§ **What is needed**: Please print exactly the lines from the line containing "Where should I click to: Choose" through the end of the data, no more, and keep pictures out of the copy.

Material supplied below:

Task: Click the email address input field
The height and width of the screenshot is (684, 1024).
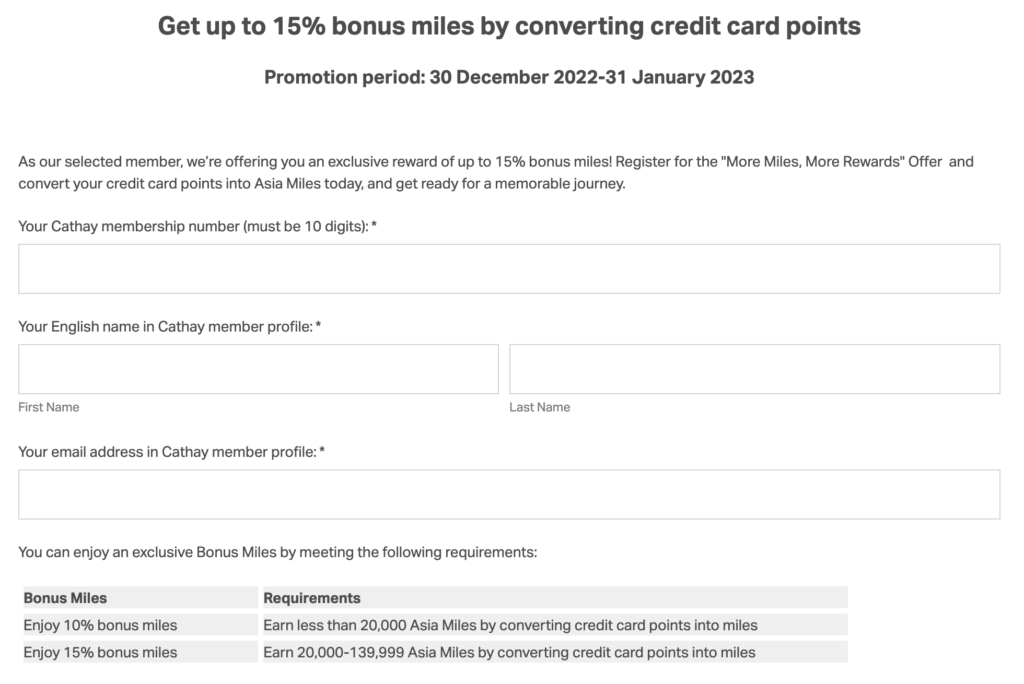Action: pos(509,493)
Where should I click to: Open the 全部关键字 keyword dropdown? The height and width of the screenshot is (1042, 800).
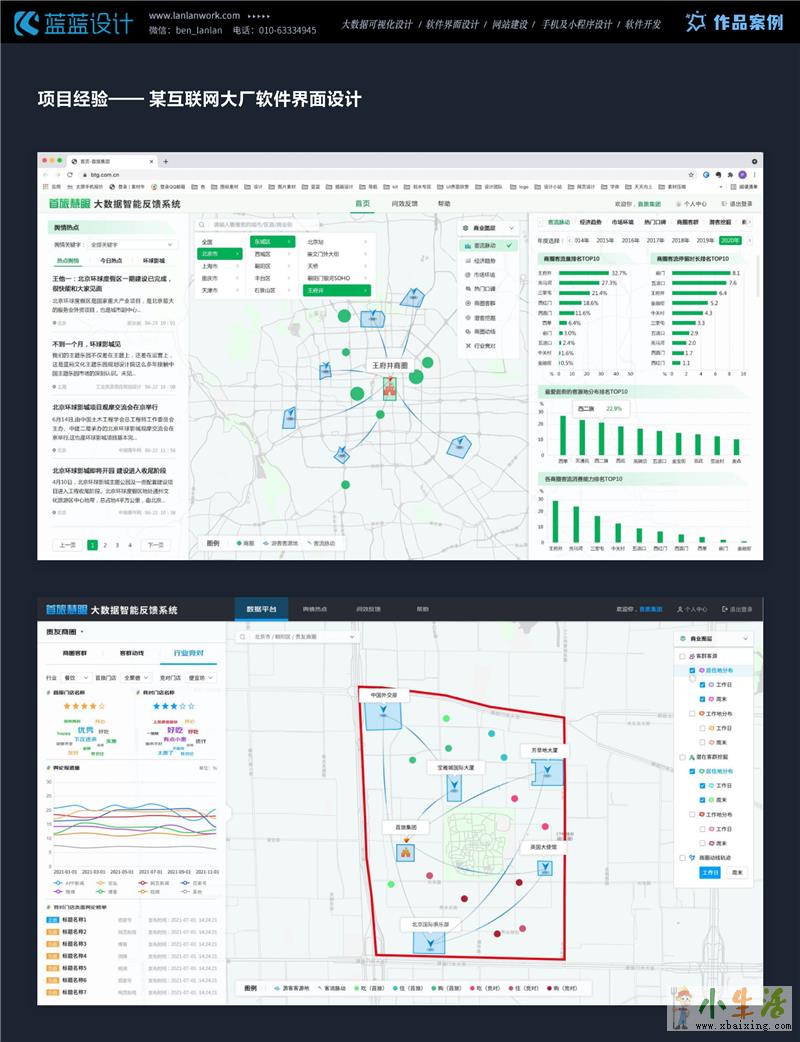click(x=129, y=244)
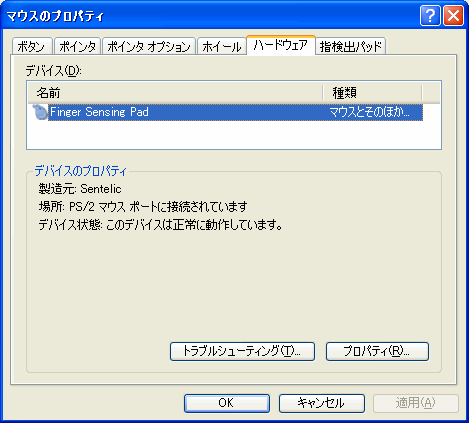
Task: Click empty area in the device list
Action: [233, 135]
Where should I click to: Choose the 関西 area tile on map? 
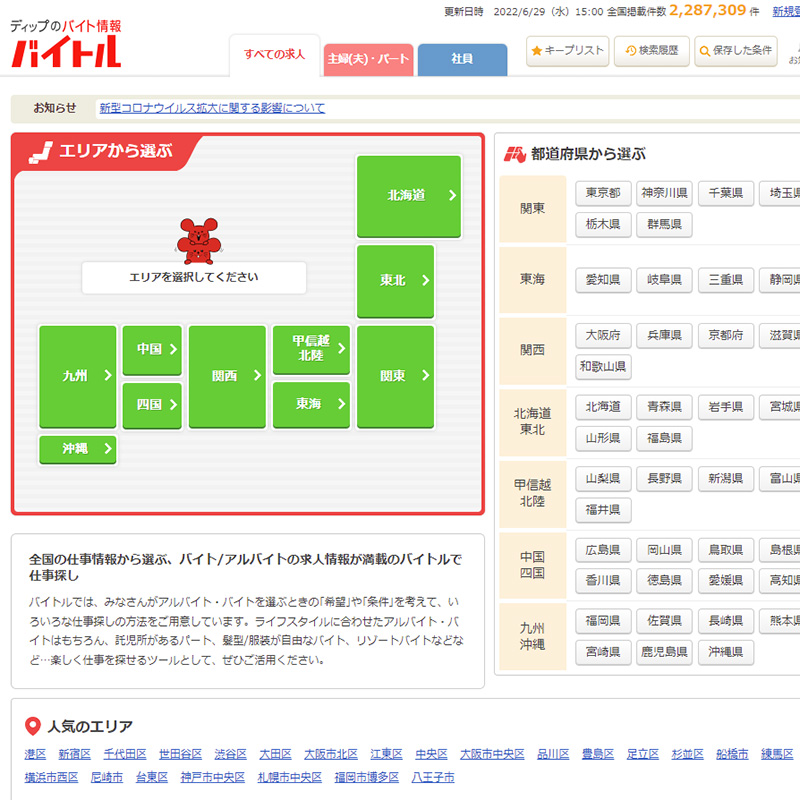pyautogui.click(x=227, y=377)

End of Material supplied.

§ **Exercise answer**:
Where should I click to: Choose the 関西 area tile on map? 
pyautogui.click(x=227, y=377)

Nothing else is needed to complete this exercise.